On January 27, 2022, the City met with the FDOT project design team to discuss the results of their technical review and learned of potential impacts to the existing on-street parking, bulb-outs, freight loading zones, and bus/trolley stops on the east side of Collins Avenue as a result of adding a northbound bicycle lane in the RRR project as requested by the City and MBNA. Given these impacts, FDOT advised that if the City desired FDOT to move forward with the inclusion of a northbound bicycle lane on Collins Avenue as part of the upcoming RRR project, a City Commission Resolution would be required to provide that policy direction to FDOT.
FDOT has preliminarily analyzed the potential impacts to the east side of Collins Avenue between 26 Street and 44 Street a result of the City’s request for a northbound bicycle lane and determined that the implementation of the bicycle lane would require the elimination of 19 existing on-street parking spaces including four (4) freight loading zones, 17 concrete bulb-outs (some landscaped), and 10 bus/trolley stops. While the loss of on-street parking in the area is generally mitigated by the public and private off-street parking available in the area, the loss of freight loading zones and transit stops would represent a significant impact to deliveries and multimodal mobility, respectively, along this principal corridor.
To mitigate the impact of eliminating the four freight loading zones along this segment of the Collins Avenue corridor, the City is exploring opportunities to relocate them to the side streets or to the east of Collins Avenue. The City will further discuss this potential relocation with FDOT as part of the current project design.
The loss of all the existing bus/trolley stops along the project corridor, as proposed by FDOT, would impact thousands of visitors, hotel/restaurant employees, and residents in the area and would be in direct conflict with the City’s 2015 adopted modal hierarchy prioritizing multimodal transportation as well as the City’s goal of becoming less car-centric. As such, the City’s Transportation and Mobility Department staff conducted some preliminary research on potential alternative design treatments that would allow the inclusion of a northbound bicycle lane on the east side of Collins Avenue without the need to remove the existing transit stops. The National Association of City Transportation Officials (NACTO), of which the City is currently a member, publishes various design and best practices guides offering ways to address conflicts between vehicles, buses, pedestrians, and bicycles, and include multimodal improvements in built-out/constricted urban corridors such as Collins Avenue. The NACTO Urban Design Guide offers various solutions to address conflicts between bicycle lanes and transit stops in constrained rights-of-way to allow the safe operation of both modes. Following various reviews of the existing conditions along the Collins Avenue project corridor, the FDOT design plans, NACTO design guidelines, the City’s mobility goals, and the expressed needs of the community, the City’s Transportation and Mobility Department staff recommends that FDOT design and implement shared cycle track stops as part of the northbound bicycle lane design on Collins Avenue between 26 Street and 44 Street (Attachment). This NACTO-endorsed treatment would allow the northbound bicycle lane to coexist with the existing bus/trolley stops and avoid the need to eliminate any transit stops. The concrete/landscaped bulb-outs and most of the on-street parking would need to be eliminated in order to accommodate the northbound bicycle lane on the east side of Collins Avenue.
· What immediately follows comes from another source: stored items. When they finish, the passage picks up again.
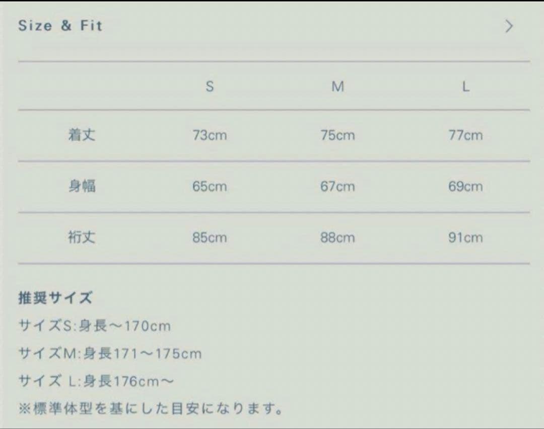The height and width of the screenshot is (429, 544).
Task: Expand the Size & Fit chevron arrow
Action: tap(509, 26)
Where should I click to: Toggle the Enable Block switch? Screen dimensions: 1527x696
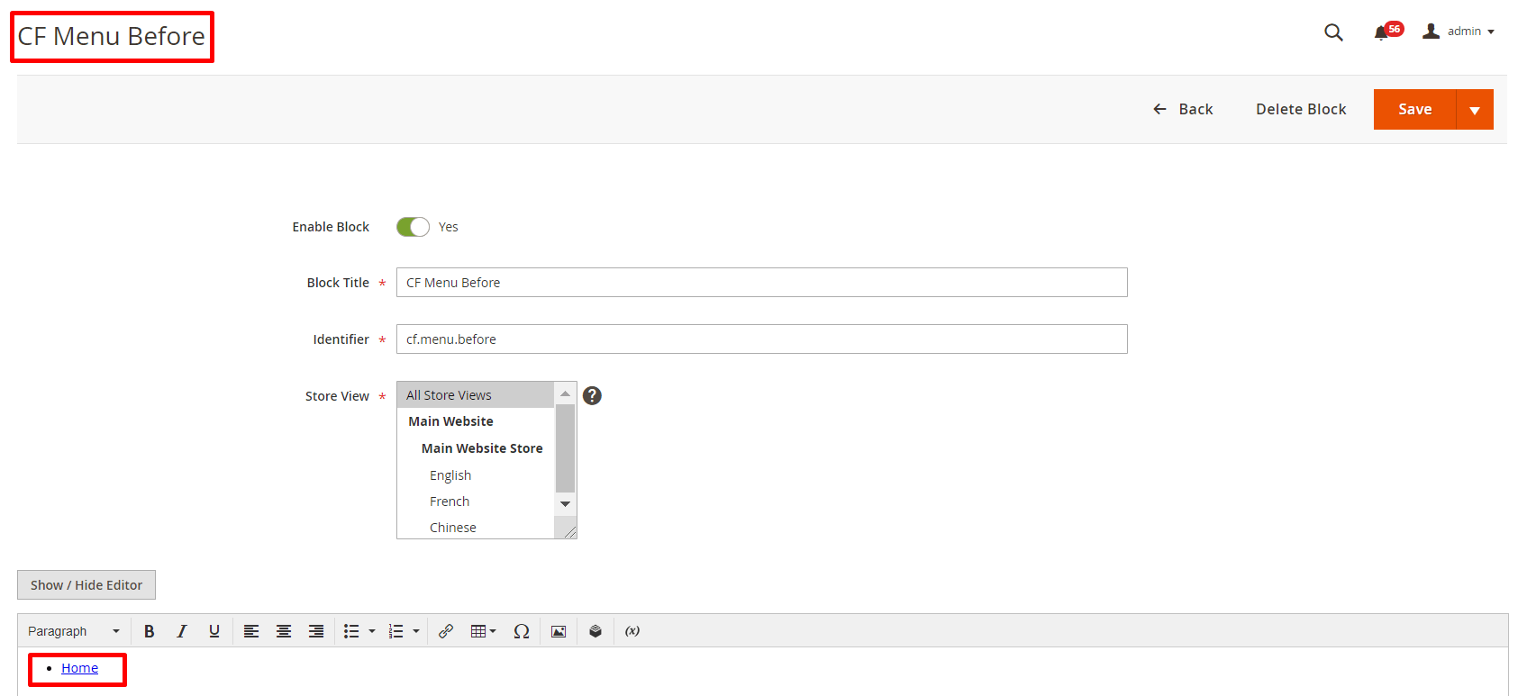[x=413, y=227]
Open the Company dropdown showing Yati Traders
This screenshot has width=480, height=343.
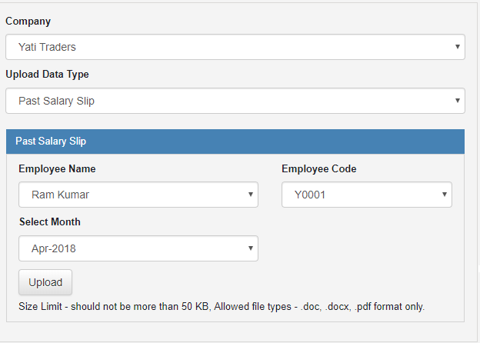click(x=235, y=47)
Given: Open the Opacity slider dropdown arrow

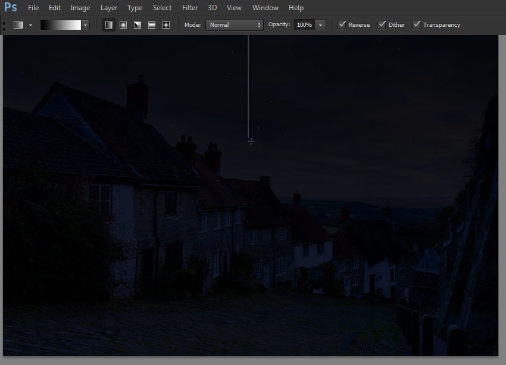Looking at the screenshot, I should coord(320,25).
Furthermore, it is crucial that FDOT explore all opportunities for additional pedestrian crosswalks for inclusion as part of the design and construction of the upcoming FDOT project.
SUPPORTING SURVEY DATA
|According to the 2019 Community Satisfaction Survey, 32% of residents view bicycling as the most viable alternative to driving; 45% of residents have someone in their household who regularly rides a bicycle; 37% of residents do not feel safe riding their bicycle in the City; 67% of residents have safety concerns with crossing at intersections; 74% of residents are concerned with pedestrian safety at intersections due to vehicles not yielding.|
No fiscal impact.
FDOT is currently in the design phase of a RRR project on Collins Avenue from north of 26 Street to 44 Street. The current FDOT project scope does not include a protected northbound bicycle lane along the corridor to serve as the companion bicycle facility to the southbound bicycle lane currently in construction as part of the City’s Indian Creek Drive Flood Mitigation Project.
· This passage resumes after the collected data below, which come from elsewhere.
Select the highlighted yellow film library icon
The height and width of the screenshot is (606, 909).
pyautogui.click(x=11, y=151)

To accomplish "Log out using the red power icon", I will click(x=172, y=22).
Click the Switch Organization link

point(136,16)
The City’s Transportation and Mobility Department staff, the FDOT design team, and MBNA representatives have conducted a series of discussions and walk-throughs along the project corridor to identify existing deficiencies and identify if/how the upcoming FDOT project is addressing. A northbound bicycle lane was identified as one of the major deficiencies along the corridor which FDOT is not proposing to address due to scope, budget, schedule, and right-of-way constraints. Furthermore, FDOT advised that inclusion of a northbound bicycle lane on Collins Avenue would require the elimination of all the existing bus/trolley stops, on-street parking, freight loading zones, and concrete/landscaped bulb-outs along the project limits.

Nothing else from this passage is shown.